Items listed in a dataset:
:::

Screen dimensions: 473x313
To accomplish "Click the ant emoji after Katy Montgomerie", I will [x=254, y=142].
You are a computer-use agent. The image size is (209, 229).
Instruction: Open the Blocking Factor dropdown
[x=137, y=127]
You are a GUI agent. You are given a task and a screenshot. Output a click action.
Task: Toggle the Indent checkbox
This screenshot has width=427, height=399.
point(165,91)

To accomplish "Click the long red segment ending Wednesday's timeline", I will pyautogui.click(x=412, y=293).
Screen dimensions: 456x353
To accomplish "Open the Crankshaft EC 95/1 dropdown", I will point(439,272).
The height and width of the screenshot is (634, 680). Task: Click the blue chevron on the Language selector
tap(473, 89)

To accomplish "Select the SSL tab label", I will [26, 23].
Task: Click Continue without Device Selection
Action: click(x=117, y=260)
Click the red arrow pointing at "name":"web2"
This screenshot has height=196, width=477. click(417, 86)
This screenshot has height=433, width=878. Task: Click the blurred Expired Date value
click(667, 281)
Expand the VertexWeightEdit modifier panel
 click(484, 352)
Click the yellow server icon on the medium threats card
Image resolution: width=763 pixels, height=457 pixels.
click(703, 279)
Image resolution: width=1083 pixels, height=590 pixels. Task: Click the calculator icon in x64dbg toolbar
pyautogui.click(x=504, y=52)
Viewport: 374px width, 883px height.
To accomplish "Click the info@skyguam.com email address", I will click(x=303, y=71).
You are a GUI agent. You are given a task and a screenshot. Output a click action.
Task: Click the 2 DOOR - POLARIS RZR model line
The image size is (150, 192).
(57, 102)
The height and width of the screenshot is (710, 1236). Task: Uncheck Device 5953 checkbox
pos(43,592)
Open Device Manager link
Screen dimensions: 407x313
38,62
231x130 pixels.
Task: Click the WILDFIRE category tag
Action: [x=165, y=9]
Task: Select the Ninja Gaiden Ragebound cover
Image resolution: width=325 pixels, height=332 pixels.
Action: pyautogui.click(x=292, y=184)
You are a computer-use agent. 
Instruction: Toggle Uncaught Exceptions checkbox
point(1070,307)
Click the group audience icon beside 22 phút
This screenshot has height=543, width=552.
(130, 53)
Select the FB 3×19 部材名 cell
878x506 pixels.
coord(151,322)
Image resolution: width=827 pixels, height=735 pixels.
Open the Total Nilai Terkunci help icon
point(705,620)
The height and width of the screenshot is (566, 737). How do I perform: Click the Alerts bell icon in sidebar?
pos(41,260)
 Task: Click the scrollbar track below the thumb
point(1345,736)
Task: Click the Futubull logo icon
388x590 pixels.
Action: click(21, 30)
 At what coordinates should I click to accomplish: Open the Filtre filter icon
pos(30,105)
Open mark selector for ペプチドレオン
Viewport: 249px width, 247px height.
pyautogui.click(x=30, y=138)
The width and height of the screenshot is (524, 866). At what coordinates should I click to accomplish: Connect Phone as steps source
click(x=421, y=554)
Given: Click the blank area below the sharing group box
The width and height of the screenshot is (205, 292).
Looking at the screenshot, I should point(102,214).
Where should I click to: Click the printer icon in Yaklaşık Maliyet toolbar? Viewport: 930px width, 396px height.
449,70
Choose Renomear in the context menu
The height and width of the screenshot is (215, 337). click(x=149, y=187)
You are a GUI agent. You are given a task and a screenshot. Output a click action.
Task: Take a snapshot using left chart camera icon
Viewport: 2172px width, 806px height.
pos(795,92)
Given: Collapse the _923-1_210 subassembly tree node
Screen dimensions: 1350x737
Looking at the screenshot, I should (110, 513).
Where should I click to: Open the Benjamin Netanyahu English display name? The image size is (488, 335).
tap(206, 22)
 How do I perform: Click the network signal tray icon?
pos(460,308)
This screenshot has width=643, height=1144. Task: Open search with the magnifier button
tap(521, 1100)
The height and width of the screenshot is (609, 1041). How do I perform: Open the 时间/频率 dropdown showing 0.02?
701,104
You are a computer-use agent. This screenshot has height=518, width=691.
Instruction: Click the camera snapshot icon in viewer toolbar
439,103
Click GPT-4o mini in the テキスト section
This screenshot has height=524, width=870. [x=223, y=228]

:::

**Problem description:** Each entry is to be retyped precisely as it stands.

**Output for this task:**
Screen dimensions: 473x313
To accomplish "Click the ant emoji after Katy Montgomerie", I will [x=254, y=142].
You are a computer-use agent. The image size is (209, 229).
Instruction: Open the Blocking Factor dropdown
[x=137, y=127]
You are a GUI agent. You are given a task and a screenshot. Output a click action.
Task: Toggle the Indent checkbox
This screenshot has width=427, height=399.
point(165,91)

To accomplish "Click the long red segment ending Wednesday's timeline", I will pyautogui.click(x=412, y=293).
Screen dimensions: 456x353
To accomplish "Open the Crankshaft EC 95/1 dropdown", I will point(439,272).
The height and width of the screenshot is (634, 680). Task: Click the blue chevron on the Language selector
tap(473, 89)

To accomplish "Select the SSL tab label", I will [26, 23].
Task: Click Continue without Device Selection
Action: click(x=117, y=260)
Click the red arrow pointing at "name":"web2"
This screenshot has height=196, width=477. click(417, 86)
This screenshot has height=433, width=878. Task: Click the blurred Expired Date value
click(667, 281)
Expand the VertexWeightEdit modifier panel
 click(484, 352)
Click the yellow server icon on the medium threats card
Image resolution: width=763 pixels, height=457 pixels.
click(703, 279)
Image resolution: width=1083 pixels, height=590 pixels. Task: Click the calculator icon in x64dbg toolbar
pyautogui.click(x=504, y=52)
Viewport: 374px width, 883px height.
To accomplish "Click the info@skyguam.com email address", I will click(x=303, y=71).
You are a GUI agent. You are given a task and a screenshot. Output a click action.
Task: Click the 2 DOOR - POLARIS RZR model line
The image size is (150, 192).
(57, 102)
The height and width of the screenshot is (710, 1236). Task: Uncheck Device 5953 checkbox
pos(43,592)
Open Device Manager link
Screen dimensions: 407x313
38,62
231x130 pixels.
Task: Click the WILDFIRE category tag
Action: [x=165, y=9]
Task: Select the Ninja Gaiden Ragebound cover
Image resolution: width=325 pixels, height=332 pixels.
Action: pyautogui.click(x=292, y=184)
You are a computer-use agent. 
Instruction: Toggle Uncaught Exceptions checkbox
point(1070,307)
Click the group audience icon beside 22 phút
This screenshot has height=543, width=552.
(130, 53)
Select the FB 3×19 部材名 cell
878x506 pixels.
coord(151,322)
Image resolution: width=827 pixels, height=735 pixels.
Open the Total Nilai Terkunci help icon
point(705,620)
The height and width of the screenshot is (566, 737). How do I perform: Click the Alerts bell icon in sidebar?
pos(41,260)
 Task: Click the scrollbar track below the thumb
point(1345,736)
Task: Click the Futubull logo icon
388x590 pixels.
Action: click(21, 30)
 At what coordinates should I click to accomplish: Open the Filtre filter icon
pos(30,105)
Open mark selector for ペプチドレオン
Viewport: 249px width, 247px height.
pyautogui.click(x=30, y=138)
The width and height of the screenshot is (524, 866). At what coordinates should I click to accomplish: Connect Phone as steps source
click(x=421, y=554)
Given: Click the blank area below the sharing group box
The width and height of the screenshot is (205, 292).
Looking at the screenshot, I should point(102,214).
Where should I click to: Click the printer icon in Yaklaşık Maliyet toolbar? Viewport: 930px width, 396px height.
449,70
Choose Renomear in the context menu
The height and width of the screenshot is (215, 337). click(x=149, y=187)
You are a GUI agent. You are given a task and a screenshot. Output a click action.
Task: Take a snapshot using left chart camera icon
Viewport: 2172px width, 806px height.
pos(795,92)
Given: Collapse the _923-1_210 subassembly tree node
Screen dimensions: 1350x737
Looking at the screenshot, I should (110, 513).
Where should I click to: Open the Benjamin Netanyahu English display name? The image size is (488, 335).
tap(206, 22)
 How do I perform: Click the network signal tray icon?
pos(460,308)
This screenshot has width=643, height=1144. Task: Open search with the magnifier button
tap(521, 1100)
The height and width of the screenshot is (609, 1041). How do I perform: Open the 时间/频率 dropdown showing 0.02?
701,104
You are a computer-use agent. This screenshot has height=518, width=691.
Instruction: Click the camera snapshot icon in viewer toolbar
439,103
Click GPT-4o mini in the テキスト section
This screenshot has height=524, width=870. [x=223, y=228]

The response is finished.